DistOS 2021F 2021-11-09

Notes

Lecture 15
----------
 - experiences
 - proposal
 - midterm update
 - participation

Spanner
 - a big, distributed (semi-)relational database
   - very consistent
 - supported SQL
   - all of the query parts
   - management, maybe not so much?
 - big deal, because of usability
   - developers know SQL
   - want transactions, helpful for consistency
     across tables

in distributed systems, we're always making tradeoffs
between functionality, scalability, and complexity
 - normally we just think about functionality vs scalability
   (SQL vs NoSQL)
 - but add complexity and you can get functionality & scalability at the same time


Spanner is proprietary to Google, others have
made their own versions (CockroachDB)


Tradeoff also shows up in Tensorflow
 - for "machine learning"
 - what is it really for?
   - working with n-dimensional arrays (i.e. tensors)
 - and we can do neural networks if we can do fast
   tensor processing

Is this just the same thing as MapReduce?
 - what's different?
   - not embarassingly parallel!
   - have to communicate between tasks as they run,
     not just at the end (i.e., during reduce)

Modern machine learning is based on large, mutable models
 - MANY parameters (weights in the neural network)

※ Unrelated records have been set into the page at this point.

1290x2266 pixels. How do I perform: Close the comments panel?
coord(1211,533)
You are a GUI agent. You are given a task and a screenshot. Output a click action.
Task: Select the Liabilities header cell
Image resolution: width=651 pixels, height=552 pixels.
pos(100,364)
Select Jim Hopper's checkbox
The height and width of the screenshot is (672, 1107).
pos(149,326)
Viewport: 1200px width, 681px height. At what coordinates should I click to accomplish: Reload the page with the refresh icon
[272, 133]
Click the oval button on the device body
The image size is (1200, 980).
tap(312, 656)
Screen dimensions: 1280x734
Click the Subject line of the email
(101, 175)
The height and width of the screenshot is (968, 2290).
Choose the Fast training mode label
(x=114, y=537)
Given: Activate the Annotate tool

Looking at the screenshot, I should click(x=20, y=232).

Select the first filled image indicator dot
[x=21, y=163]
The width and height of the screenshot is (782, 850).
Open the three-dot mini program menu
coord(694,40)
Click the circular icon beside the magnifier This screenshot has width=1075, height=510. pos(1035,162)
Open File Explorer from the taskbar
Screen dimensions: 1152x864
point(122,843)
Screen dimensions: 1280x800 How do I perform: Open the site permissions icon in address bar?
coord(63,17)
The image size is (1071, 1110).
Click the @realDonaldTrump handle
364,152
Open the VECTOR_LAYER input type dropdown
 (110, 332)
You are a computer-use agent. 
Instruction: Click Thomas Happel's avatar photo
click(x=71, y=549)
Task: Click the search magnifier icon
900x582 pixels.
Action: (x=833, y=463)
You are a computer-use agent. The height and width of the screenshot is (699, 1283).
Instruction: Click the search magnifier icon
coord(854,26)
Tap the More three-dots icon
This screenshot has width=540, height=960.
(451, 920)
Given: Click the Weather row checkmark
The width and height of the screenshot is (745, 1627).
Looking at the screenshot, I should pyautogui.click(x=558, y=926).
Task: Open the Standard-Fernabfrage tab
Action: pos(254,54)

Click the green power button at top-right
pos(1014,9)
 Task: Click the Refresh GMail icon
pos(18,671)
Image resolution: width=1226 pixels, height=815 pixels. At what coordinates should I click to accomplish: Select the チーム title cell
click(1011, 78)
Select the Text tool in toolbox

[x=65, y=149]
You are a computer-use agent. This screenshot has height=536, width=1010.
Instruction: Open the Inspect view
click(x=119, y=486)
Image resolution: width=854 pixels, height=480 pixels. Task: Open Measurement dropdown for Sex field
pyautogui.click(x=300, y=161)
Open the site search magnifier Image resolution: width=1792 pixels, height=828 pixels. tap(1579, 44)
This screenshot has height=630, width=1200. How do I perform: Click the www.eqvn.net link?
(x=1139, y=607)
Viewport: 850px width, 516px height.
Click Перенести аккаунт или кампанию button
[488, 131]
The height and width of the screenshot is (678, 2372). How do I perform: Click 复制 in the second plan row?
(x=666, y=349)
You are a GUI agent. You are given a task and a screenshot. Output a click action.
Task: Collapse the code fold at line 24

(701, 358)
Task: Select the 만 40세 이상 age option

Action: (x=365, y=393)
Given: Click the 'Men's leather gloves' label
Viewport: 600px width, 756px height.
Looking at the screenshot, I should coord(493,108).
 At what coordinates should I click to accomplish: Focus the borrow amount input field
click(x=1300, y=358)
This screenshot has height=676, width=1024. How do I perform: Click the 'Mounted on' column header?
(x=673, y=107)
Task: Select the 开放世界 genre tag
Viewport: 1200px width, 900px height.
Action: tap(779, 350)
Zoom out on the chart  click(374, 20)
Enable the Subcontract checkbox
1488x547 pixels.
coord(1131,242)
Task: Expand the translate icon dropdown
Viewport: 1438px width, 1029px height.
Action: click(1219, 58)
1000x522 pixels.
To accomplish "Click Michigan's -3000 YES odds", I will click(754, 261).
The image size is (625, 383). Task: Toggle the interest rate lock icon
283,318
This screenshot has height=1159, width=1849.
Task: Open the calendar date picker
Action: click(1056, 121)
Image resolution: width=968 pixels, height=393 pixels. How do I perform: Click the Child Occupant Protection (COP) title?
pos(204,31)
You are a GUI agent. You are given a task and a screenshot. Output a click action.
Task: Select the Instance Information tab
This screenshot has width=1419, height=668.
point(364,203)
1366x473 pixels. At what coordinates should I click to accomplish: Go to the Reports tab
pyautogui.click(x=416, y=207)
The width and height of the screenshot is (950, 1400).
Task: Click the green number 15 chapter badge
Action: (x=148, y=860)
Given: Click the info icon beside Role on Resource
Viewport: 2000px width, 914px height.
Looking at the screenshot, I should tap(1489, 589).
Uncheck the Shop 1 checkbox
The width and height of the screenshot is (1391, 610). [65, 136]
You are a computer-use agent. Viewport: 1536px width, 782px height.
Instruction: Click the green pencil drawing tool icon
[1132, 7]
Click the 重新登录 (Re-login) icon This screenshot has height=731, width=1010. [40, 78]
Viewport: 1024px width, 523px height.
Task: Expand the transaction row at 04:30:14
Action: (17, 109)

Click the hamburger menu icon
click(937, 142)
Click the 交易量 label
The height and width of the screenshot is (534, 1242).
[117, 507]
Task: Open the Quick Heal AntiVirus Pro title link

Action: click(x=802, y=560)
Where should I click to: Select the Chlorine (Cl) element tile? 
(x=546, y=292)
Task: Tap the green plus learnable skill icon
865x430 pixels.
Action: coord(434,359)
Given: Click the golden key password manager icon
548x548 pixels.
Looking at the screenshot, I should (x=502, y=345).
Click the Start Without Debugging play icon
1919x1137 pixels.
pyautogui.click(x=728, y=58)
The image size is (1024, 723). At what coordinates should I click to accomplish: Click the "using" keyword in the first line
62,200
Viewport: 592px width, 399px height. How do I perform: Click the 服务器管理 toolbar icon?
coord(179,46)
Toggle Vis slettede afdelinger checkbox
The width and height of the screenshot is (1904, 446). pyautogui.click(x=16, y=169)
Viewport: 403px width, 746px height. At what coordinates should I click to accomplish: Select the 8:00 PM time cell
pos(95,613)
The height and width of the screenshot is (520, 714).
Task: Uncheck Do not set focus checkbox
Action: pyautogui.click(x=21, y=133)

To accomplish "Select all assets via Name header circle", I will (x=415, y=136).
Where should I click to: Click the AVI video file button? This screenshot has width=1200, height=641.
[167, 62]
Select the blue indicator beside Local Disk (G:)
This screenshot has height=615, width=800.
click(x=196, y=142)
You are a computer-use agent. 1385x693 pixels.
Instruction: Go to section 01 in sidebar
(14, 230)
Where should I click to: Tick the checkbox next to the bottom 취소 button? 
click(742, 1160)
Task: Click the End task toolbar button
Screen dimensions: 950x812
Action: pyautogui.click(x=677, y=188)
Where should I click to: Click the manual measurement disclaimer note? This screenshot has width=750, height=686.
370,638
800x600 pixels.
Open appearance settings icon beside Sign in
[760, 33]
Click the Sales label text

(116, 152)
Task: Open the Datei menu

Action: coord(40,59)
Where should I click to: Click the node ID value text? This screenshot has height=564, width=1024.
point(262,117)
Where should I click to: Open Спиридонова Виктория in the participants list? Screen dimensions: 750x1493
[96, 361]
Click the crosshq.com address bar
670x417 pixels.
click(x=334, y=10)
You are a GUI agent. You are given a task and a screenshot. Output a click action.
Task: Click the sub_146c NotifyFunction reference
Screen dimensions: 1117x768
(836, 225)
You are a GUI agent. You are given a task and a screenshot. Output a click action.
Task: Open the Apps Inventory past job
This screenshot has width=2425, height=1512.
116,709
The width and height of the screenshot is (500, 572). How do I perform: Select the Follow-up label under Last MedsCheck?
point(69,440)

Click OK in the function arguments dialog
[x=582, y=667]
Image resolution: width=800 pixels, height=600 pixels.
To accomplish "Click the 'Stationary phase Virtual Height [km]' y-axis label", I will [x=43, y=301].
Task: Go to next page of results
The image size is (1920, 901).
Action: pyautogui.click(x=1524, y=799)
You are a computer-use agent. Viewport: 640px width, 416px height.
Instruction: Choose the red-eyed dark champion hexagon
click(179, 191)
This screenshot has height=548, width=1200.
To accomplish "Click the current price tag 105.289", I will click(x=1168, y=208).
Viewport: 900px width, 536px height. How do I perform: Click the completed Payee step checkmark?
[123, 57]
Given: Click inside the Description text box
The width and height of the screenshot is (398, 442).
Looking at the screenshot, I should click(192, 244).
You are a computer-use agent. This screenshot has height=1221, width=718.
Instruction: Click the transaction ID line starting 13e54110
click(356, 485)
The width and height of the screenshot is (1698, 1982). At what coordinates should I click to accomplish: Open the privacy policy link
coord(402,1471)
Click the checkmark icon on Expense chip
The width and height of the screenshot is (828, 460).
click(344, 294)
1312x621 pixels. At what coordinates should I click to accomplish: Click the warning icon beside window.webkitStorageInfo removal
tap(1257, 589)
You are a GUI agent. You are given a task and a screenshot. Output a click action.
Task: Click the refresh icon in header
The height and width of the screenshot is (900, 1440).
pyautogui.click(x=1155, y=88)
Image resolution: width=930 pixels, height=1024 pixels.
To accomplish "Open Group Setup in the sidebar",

Basic idea of a neural network
 - input, hidden, and output nodes
 - input nodes are connected to layers of hidden nodes
 - hidden nodes are connected to output nodes
 - weights on connections between nodes determine
   how values are transformed as they propagate along connections between nodes

So here, take an input tensor, transform it a bunch of times until you get an output tensor

All that "deep" learning means is it is a neural network
with many, many layers of hidden nodes

The cool part about tensorflow is you don't care about the hardware
 - your data model can be efficiently mapped onto a wide
   variety of architectures
 - big change from past efforts in supercomputing